Перед Домом горбун играет на скрипке, улыбаясь первым весенним лучам. С крыши капает, снег уже почти сошел, и деревья ярко-черные на солнце.
Юрек стоит рядом с Зосей. Она с интересом наблюдает за его действиями.
У него в руках маленький тазик для бритья, в нем кусочек мыла. Юрек кисточкой взбивает мыльную пену и, взяв в рот бумажную трубочку с широким краем, набирает в нее немного пены…
— Что ты делаешь, Юрек? — улыбаясь, спрашивает его Зося.
Небо над Низкими Бескидами было когда-то бездонно чистым, ангелы летали в невероятной вышине. А внизу, на зеленой земле, индейцы, уланы, наполеоновские офицеры и их маленькие дамы, стоя в высоких травах и цветах, со смехом выдували из трубочек огромные мыльные пузыри. Блестя на солнце радужной оболочкой, прозрачные невесомые шары — в знойном томительном безветрии — поднимались к небу — на встречу с ангелами родины…
Отрываясь от бумажной трубочки, поднимаются к светлому весеннему алтайскому небу радужные мыльные пузыри. Юрек и Зося глядят на них, задрав головы.
— Ах, холера! Мое французское мыло! — Седой официант в бешенстве смотрит вниз из окна второго этажа. — Мой бритвенный прибор! Стойте на месте, курва-мать! Сейчас я спущусь и оторву вам голову!

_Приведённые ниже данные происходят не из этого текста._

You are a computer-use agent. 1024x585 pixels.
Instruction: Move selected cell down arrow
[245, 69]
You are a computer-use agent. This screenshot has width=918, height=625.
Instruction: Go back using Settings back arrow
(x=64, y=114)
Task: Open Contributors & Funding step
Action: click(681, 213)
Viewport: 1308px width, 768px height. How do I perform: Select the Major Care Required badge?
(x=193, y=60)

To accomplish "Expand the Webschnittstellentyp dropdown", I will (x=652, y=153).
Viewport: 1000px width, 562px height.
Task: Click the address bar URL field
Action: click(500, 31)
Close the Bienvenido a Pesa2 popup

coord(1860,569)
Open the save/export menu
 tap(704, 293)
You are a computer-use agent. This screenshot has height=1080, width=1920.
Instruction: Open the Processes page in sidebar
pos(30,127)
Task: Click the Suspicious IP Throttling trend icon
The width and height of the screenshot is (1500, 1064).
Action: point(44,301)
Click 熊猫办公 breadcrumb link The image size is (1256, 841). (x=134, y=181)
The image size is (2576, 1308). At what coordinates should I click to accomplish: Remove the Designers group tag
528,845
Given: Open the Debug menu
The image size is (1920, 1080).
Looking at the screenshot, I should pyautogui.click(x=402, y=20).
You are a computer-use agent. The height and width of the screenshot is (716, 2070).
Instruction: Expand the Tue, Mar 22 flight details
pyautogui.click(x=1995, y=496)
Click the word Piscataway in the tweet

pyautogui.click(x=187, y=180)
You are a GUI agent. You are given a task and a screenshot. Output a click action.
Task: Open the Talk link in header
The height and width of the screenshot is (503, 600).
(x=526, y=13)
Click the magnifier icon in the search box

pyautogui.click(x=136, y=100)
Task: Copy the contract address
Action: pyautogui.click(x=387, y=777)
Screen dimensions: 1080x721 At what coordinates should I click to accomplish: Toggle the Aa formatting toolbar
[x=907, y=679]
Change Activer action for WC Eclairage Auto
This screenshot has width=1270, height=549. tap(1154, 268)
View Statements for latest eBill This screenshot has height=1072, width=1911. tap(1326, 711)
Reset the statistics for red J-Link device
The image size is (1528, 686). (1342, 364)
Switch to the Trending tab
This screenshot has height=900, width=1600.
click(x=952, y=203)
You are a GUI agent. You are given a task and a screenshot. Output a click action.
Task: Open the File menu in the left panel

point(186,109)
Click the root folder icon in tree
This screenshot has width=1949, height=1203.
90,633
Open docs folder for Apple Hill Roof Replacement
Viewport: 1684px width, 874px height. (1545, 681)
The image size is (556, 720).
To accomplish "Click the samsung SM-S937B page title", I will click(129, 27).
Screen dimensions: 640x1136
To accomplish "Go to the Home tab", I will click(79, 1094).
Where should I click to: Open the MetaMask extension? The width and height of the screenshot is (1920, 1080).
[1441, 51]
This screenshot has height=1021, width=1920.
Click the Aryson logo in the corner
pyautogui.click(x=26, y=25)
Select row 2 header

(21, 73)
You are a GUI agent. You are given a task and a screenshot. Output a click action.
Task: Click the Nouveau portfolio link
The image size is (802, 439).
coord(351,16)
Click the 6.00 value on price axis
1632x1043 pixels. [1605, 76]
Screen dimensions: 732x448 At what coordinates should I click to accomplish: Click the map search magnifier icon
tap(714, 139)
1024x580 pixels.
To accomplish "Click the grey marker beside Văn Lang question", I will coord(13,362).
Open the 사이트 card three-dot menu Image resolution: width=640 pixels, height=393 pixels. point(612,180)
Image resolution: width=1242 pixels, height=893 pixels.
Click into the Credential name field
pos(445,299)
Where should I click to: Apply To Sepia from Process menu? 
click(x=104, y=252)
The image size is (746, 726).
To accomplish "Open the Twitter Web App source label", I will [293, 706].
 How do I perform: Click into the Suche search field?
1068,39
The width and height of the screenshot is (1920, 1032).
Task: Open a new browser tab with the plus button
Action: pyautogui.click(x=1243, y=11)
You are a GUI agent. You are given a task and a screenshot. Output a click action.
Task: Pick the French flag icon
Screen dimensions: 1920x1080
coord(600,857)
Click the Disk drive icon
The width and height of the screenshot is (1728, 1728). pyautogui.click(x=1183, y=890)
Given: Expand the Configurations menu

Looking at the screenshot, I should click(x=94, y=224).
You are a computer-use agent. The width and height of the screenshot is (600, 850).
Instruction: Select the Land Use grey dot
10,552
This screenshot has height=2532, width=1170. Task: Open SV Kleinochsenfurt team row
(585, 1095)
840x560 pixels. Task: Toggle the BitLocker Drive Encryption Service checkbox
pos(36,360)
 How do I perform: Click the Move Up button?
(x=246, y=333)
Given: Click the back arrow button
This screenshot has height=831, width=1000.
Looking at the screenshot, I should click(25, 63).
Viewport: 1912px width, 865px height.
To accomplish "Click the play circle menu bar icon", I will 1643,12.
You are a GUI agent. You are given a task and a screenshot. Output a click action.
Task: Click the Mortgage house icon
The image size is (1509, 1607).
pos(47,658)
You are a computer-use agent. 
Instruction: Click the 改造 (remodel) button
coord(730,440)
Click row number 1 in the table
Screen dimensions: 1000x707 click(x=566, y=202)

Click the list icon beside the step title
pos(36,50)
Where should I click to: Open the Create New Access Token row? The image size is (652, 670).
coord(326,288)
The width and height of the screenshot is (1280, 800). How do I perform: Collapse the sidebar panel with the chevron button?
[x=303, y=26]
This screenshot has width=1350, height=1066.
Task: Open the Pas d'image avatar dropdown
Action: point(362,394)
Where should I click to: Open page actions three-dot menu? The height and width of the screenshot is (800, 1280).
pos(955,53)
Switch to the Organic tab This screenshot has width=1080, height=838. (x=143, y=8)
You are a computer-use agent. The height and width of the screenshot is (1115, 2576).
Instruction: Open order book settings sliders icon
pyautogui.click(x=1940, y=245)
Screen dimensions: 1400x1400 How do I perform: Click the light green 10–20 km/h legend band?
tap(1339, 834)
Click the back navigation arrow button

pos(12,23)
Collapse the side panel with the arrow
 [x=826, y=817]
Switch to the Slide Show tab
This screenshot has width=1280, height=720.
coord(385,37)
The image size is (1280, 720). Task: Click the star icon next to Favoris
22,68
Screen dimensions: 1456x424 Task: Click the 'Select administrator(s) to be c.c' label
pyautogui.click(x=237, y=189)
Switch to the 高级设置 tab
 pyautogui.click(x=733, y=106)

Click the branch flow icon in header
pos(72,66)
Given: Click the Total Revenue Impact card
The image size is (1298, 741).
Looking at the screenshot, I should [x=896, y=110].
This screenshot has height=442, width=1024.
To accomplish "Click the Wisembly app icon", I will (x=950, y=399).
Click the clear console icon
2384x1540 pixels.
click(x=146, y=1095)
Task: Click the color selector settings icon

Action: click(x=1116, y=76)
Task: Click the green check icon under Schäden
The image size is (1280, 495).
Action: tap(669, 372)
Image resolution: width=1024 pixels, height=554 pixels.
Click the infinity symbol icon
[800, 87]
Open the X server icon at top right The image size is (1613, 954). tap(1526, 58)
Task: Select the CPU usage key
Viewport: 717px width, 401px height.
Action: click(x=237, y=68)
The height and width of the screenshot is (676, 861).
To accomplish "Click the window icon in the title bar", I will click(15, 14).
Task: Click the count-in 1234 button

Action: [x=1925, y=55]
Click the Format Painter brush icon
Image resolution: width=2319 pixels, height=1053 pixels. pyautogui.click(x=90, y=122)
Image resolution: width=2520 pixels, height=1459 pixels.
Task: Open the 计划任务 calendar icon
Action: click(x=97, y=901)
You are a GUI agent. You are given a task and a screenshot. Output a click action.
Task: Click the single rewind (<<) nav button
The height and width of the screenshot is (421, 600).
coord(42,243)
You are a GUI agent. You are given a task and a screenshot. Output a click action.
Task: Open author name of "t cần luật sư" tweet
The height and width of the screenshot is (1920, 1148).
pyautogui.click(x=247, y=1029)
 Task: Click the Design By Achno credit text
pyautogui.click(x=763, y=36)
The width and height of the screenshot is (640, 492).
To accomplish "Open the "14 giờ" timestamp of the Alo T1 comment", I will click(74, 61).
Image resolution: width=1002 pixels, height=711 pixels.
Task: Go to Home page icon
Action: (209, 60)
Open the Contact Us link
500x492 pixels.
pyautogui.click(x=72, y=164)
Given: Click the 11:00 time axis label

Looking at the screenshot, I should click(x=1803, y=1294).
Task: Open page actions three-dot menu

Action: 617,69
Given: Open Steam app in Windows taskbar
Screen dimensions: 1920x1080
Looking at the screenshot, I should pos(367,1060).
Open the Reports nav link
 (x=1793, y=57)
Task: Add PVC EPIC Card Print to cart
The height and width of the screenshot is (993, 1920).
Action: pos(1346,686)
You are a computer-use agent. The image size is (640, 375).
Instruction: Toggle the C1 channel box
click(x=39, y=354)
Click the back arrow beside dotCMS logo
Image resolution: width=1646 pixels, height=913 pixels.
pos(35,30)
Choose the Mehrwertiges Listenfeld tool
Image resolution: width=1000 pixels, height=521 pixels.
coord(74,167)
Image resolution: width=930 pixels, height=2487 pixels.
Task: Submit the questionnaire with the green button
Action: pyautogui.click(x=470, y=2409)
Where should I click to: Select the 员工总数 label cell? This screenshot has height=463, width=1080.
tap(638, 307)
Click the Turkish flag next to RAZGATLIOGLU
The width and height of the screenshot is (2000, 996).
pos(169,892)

Он исчезает из окна. Горбун смеется. Юрек, схватив за руку Зосю, быстро увлекает ее в Дом.
Они пробегают через залу. Слышно, как, пыхтя и отдуваясь, спускается по лестнице толстый официант. Юрек, оглянувшись по сторонам, толкает дверь одной из комнат.
Они влетают в каморку Даниэля. Юрек закрывает за собой дверь и, улыбаясь, прислоняется к ней спиной.
И, глядя на Зосю, прикладывает палец к губам.
И тут он видит, что на стенах нет фотографий знаменитых боксеров. Нет и никаких вещей. Только на столе страница, вырванная из какого-то журнала, прислонена к стакану так, чтобы была видна сразу с порога.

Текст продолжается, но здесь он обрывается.